Santiago Alvarez’s documentaries were the most popular in Cuba at the tjme. most famous for his critique of American racism Now! He’d come up with a dynamic editing style he called ‘nervous montage’, which set photos and movie clips on a collision course which anticipates the pop video, and which had undoubtedly influenced. Here though, Landrián’s editing is positively schizoid montage, probing at and exploring the discontinuities in Cuban society, nowhere more so than in the scene with the chic white woman consuming coffee in a photomontage in high sixties style. The segregation of production along racial and gendered lines is brilliantly parodied with the ironic intertitle, ‘In Cuba all the whites, all the blacks, everyone drinks coffee.’
While this may be the wittiest industrial film ever made, the regime were not amused.
Landrián was accused of homosexuality, of plotting Castro’s downfall, even of a potential assassination attempt on Fidel.
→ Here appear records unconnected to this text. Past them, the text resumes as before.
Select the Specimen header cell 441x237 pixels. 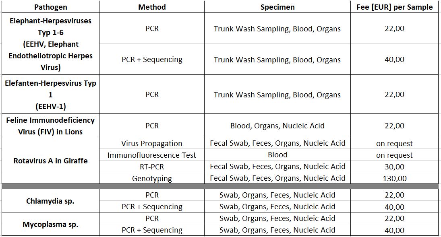[277, 7]
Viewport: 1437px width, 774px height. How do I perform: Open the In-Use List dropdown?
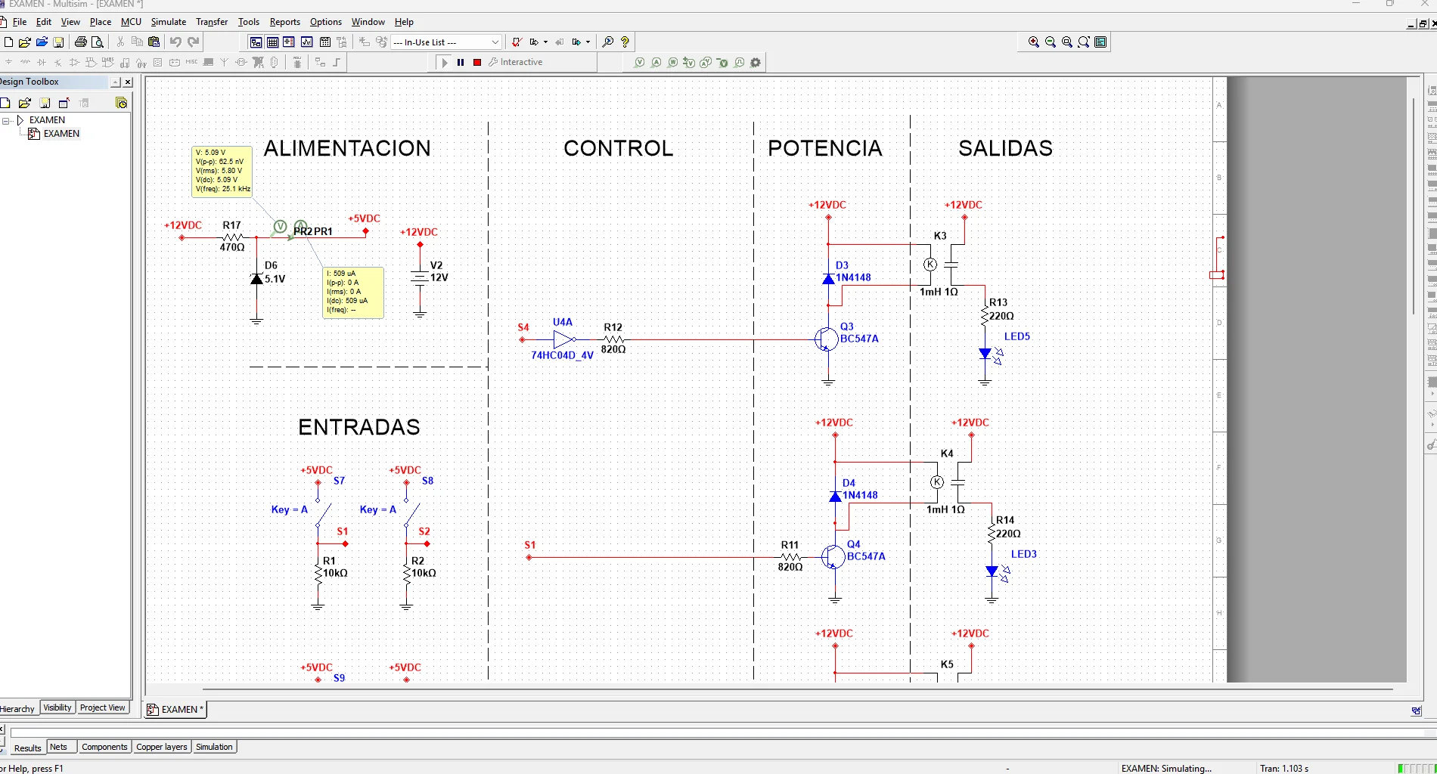point(495,42)
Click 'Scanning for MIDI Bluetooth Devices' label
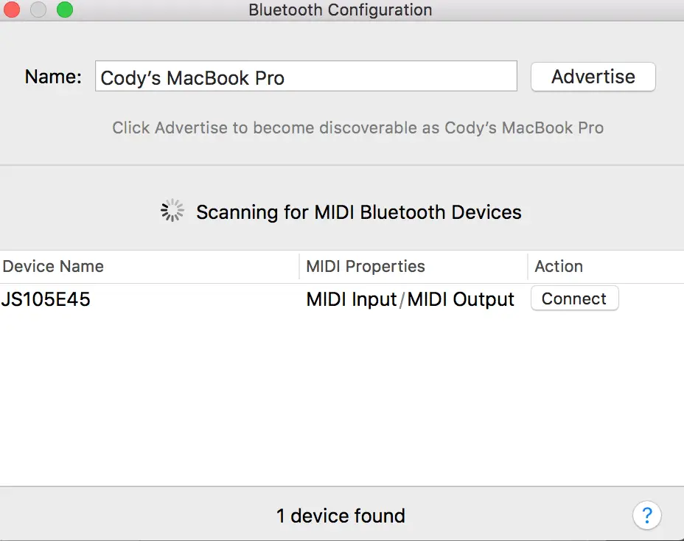Viewport: 684px width, 541px height. 358,212
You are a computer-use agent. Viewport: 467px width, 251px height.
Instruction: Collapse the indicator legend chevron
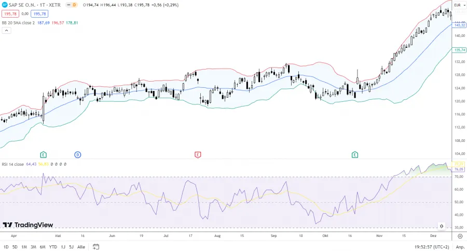point(6,31)

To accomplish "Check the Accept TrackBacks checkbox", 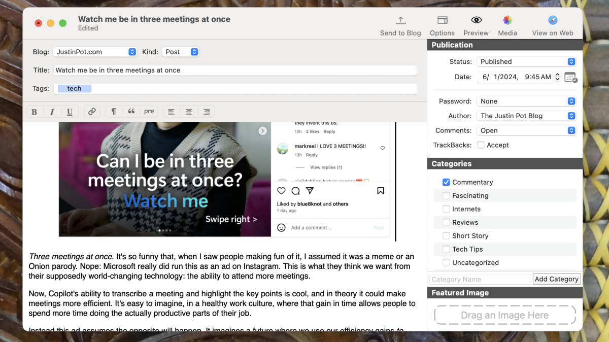I will click(x=481, y=145).
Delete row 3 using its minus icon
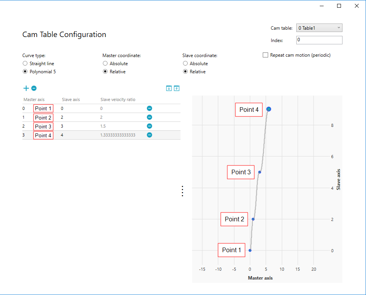The width and height of the screenshot is (366, 295). click(x=149, y=135)
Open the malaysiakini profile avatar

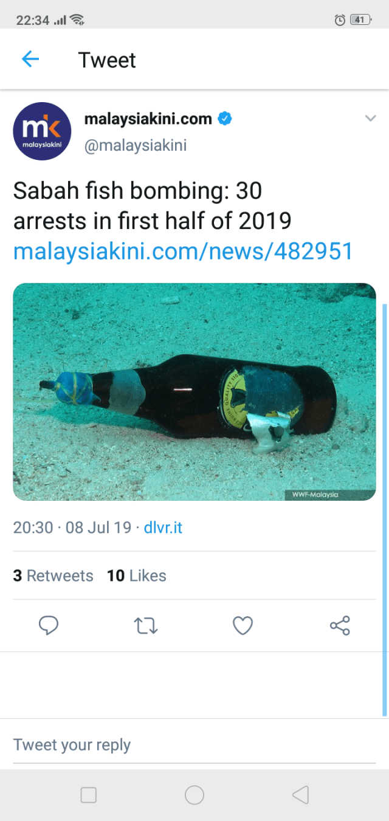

None of these charges may have been true, but he was sent to a correctional facility, and more psychiatric treatment.
From 1970 to 1989, he was repeatedly jailed and institutionalised, his films banned, eventually leaving to the US. Despite this, he has become a touchstone to younger Cuban filmmakers, become regarded as the greatest of Cuban documentary makers, and his work desperately needs to be rediscovered internationally.
His films are currently being restored by ICAIC, though some are missing, almost certainly lost. I’d love to see these films in good condition on a big screen – possibly a future Havana Glasgow Film Festival?